Look at this as an opportunity
While social distancing and self-isolation cause physical separateness, Lee said that if we lean into our relationship with Christ in times of crisis, He gives us eyes to see other people better.
“I had a moment a couple weekends ago where I was worshiping at home with my family on a Sunday, and I thought of this idea of forced rest,” Lee said. “While I have an amazing opportunity to serve others by leading them in worship each weekend, this was the first time I was home on a Sunday morning in a long time. As I sat there and watched my boys worshiping God, I couldn’t help but get emotional. God, in His goodness, had given me an opportunity to see my family worship Him.”
Lee said that when anxiety starts to creep in, we can take back joy by thanking God for the opportunities He has given us and by looking for new opportunities to meet others in their need.
“When we look for God’s hand at work in our lives, we’ll find it,” Lee said. “You have relationships all around you, and you have a great opportunity to bless them by spending more time with them.”
Choose trust over fear
Lee’s own journey with anxiety started decades before the current crisis, and Lee said that he is grateful for the journey he’s been on.

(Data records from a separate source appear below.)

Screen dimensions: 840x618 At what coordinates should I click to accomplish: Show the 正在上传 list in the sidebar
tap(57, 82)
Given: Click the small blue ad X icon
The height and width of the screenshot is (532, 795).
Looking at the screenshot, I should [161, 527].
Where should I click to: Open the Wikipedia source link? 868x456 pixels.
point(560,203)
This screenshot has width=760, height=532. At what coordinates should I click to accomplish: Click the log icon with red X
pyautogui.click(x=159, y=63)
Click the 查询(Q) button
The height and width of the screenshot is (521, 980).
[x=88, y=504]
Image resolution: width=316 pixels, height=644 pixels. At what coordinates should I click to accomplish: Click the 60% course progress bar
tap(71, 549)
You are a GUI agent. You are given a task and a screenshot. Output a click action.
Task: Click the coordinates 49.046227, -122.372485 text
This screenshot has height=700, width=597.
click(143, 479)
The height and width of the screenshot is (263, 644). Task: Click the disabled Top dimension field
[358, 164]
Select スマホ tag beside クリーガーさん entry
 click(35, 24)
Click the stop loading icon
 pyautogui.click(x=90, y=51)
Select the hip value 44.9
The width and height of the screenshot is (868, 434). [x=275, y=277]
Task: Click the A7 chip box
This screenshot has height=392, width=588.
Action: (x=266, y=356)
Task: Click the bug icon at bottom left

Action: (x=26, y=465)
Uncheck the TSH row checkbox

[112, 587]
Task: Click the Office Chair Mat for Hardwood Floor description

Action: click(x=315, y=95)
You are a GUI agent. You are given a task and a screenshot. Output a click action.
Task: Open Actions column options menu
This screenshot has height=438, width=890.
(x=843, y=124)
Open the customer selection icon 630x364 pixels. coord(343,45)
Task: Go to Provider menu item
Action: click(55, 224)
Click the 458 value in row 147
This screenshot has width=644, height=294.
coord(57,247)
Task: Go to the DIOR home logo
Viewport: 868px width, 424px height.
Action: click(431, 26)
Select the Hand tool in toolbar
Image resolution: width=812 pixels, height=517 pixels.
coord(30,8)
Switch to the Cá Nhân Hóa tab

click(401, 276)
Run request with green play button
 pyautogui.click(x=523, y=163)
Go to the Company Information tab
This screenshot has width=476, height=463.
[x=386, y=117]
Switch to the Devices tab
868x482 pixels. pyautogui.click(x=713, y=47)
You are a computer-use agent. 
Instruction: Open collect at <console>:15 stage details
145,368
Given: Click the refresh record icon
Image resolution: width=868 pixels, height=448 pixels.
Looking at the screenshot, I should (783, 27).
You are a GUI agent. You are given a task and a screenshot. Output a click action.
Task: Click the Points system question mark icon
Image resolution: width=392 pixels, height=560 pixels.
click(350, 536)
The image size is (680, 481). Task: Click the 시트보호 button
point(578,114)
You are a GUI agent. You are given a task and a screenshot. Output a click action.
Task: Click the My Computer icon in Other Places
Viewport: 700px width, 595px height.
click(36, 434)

“In a way, this season has made me more grateful for the work the Lord has been doing in my life,” Lee said. “As my faith grows, my fear decreases. I know if I wasn’t in the place I’m in now, this virus would’ve hit me emotionally much harder. I’m grateful that God has given me this opportunity to be authentic with people and share how God has carried me through some of the darkest times in my life, and the freedom that’s found when we cast our burdens on Him.”
Long before Lee was able to share his story of hope in anxiety with others, he felt controlled by it.
“I was a really sensitive kid growing up, so I was an easy target for the other kids at school,” Lee said. “I can remember about six years of my life where I was just constantly bullied. And any time I showed my emotions, people used that against me.”
Lee said that as a child, he grew more and more insecure, and as he grew insecure, his anxiety grew with it.
“When I was 12 years old, I was introduced to pornography, which I battled with until about four years into my marriage,” Lee said. “It was when my addiction came to a head, and I started going to counseling that I started to deal with my anxiety. By the grace of God, I broke free from that addiction, and I started peeling back the layers of myself. I found out that my anxiety was rooted in my insecurities that I hid for so long. It had become like a defense mechanism for me.”
But Lee said that as he began to open up and share his struggles with others, God made His glory known.
“I’ve learned that my emotions are normal, and it’s OK to feel that way, but it’s what you do with your feelings that matters,” Lee said. “Picture yourself on a path inside the forest. It’s a beautifully sunny day …. What if the beautifully sunny day turned into a thunderstorm? Do you continue to treat the situation like it was before the storm? Probably not. Your walk with the Lord isn’t deepened merely from the ease of the path or the downpour of the rain. It’s deepened by a trust that in both situations, God is there.”